GIVEN PROBLEM -> Rewrite the data from the start through the line containing "Action: point(69,737)", replacing "badge" with "indicator" and leaving everything else unchanged.

DATA SUPPLIED ->

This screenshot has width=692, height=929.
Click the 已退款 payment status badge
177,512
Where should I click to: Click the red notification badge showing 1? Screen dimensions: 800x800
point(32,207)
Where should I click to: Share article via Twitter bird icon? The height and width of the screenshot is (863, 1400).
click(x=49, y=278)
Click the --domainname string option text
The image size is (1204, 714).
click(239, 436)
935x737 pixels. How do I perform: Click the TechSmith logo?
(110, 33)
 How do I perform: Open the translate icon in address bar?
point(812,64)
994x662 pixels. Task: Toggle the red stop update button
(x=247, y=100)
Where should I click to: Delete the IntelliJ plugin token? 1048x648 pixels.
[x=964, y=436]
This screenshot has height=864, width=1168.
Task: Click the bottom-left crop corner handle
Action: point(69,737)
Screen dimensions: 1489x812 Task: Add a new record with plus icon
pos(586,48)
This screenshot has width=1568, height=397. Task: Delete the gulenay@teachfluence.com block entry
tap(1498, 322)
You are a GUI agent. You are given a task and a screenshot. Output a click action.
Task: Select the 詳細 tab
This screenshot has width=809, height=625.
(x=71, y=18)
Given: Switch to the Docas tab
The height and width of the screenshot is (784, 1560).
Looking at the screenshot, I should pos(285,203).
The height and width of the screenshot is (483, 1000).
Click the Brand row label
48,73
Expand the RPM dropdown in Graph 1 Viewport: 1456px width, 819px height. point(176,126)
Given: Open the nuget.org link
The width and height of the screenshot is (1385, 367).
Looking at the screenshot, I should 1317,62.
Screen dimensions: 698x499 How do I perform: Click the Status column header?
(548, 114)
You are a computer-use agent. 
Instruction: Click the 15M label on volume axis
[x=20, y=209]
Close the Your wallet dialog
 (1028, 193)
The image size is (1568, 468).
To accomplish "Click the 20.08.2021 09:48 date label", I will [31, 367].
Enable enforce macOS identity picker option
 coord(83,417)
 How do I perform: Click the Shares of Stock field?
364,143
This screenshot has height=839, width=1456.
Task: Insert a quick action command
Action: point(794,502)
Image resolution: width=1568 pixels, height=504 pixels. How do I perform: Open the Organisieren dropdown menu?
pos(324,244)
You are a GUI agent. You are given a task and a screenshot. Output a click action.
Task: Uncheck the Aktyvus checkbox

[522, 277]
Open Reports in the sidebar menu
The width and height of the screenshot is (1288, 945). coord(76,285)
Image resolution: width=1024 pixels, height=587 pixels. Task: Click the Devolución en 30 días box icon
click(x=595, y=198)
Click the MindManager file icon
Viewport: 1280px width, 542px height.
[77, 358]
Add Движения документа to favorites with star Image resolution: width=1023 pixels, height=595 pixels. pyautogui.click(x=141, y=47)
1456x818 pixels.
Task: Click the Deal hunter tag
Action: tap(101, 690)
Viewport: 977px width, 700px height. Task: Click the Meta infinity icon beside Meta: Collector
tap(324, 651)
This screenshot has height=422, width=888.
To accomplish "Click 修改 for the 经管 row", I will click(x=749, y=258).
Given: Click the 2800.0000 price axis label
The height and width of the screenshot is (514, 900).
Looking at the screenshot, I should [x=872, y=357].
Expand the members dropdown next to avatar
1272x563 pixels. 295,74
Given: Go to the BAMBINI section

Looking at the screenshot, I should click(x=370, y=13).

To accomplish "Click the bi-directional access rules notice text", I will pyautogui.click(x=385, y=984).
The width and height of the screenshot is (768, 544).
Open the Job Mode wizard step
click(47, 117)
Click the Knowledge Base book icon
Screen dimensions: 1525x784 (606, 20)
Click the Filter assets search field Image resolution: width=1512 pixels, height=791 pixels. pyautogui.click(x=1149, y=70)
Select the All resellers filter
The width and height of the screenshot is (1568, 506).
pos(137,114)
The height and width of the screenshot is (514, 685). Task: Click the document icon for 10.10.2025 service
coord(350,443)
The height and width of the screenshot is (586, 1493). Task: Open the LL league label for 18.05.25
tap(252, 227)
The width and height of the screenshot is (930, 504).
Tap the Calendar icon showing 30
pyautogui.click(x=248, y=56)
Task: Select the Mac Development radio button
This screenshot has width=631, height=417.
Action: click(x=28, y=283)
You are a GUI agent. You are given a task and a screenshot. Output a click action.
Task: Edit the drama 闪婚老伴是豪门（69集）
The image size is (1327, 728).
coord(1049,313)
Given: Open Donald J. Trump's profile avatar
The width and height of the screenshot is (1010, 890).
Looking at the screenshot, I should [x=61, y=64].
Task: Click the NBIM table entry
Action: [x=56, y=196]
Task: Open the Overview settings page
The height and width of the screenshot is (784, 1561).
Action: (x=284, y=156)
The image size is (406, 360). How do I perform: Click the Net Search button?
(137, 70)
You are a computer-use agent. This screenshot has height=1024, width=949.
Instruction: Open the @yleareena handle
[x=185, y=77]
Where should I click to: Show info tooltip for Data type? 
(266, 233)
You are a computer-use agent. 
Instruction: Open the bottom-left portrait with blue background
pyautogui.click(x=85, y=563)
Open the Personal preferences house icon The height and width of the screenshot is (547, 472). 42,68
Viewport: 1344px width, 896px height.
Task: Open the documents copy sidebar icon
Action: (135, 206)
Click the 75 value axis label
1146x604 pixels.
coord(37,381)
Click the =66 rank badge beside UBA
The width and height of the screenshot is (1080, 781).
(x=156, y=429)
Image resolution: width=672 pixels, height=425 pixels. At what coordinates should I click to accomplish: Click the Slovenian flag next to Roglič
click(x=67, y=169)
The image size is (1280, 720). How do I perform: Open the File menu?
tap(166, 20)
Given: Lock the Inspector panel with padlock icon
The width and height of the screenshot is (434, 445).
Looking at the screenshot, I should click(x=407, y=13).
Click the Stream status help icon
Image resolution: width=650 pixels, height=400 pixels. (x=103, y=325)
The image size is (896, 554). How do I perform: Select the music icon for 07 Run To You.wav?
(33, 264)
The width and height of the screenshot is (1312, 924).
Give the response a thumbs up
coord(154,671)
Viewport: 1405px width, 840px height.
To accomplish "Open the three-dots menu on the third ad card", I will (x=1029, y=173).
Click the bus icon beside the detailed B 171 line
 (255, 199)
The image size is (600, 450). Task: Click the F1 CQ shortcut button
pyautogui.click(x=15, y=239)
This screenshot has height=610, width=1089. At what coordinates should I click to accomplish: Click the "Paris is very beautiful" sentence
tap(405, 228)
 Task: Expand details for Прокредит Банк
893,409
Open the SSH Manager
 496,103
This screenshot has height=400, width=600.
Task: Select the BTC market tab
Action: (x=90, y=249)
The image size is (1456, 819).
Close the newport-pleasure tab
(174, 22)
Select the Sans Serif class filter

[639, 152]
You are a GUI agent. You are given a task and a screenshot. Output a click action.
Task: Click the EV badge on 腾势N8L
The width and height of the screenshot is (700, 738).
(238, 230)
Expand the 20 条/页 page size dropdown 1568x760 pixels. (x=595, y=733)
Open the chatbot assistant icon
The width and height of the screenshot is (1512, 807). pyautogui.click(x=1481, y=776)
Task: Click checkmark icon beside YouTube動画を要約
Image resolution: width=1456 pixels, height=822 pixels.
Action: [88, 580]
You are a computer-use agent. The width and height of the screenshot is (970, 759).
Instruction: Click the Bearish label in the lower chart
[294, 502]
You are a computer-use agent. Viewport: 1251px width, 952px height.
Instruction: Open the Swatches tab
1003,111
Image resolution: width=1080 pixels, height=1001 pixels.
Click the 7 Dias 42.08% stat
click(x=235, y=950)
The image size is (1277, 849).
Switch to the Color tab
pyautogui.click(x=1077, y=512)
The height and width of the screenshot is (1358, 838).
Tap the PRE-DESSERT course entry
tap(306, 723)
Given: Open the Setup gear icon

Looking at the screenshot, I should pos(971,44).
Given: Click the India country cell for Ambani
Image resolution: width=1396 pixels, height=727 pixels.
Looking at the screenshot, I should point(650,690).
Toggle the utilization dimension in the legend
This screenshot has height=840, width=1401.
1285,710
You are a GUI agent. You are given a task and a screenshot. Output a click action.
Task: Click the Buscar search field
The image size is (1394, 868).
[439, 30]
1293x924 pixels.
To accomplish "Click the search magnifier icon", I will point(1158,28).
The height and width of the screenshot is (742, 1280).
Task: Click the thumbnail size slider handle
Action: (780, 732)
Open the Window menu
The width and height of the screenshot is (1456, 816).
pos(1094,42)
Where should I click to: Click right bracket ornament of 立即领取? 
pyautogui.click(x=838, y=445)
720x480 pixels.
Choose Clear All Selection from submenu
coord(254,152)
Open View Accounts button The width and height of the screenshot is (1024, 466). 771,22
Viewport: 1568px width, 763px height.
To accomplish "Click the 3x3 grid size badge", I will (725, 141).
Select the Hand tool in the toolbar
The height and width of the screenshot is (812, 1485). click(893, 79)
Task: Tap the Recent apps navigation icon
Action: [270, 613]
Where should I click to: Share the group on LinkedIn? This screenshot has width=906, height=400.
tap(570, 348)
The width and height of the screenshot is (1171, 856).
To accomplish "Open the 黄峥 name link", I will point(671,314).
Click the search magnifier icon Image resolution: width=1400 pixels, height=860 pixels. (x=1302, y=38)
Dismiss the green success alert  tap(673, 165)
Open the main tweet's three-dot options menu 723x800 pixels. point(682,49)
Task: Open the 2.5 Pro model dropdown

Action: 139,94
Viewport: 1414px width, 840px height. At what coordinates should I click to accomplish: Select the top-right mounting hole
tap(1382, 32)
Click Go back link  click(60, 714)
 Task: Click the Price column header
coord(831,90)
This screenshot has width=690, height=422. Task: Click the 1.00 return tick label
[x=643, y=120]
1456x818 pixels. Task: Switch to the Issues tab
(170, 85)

SOLUTION BELOW ->
This screenshot has width=692, height=929.
Click the 已退款 payment status indicator
177,512
Where should I click to: Click the red notification indicator showing 1? Screen dimensions: 800x800
point(32,207)
Where should I click to: Share article via Twitter bird icon? The height and width of the screenshot is (863, 1400).
click(x=49, y=278)
Click the --domainname string option text
The image size is (1204, 714).
click(239, 436)
935x737 pixels. How do I perform: Click the TechSmith logo?
(110, 33)
 How do I perform: Open the translate icon in address bar?
point(812,64)
994x662 pixels. Task: Toggle the red stop update button
(x=247, y=100)
Where should I click to: Delete the IntelliJ plugin token? 1048x648 pixels.
[x=964, y=436]
This screenshot has height=864, width=1168.
Task: Click the bottom-left crop corner handle
Action: point(69,737)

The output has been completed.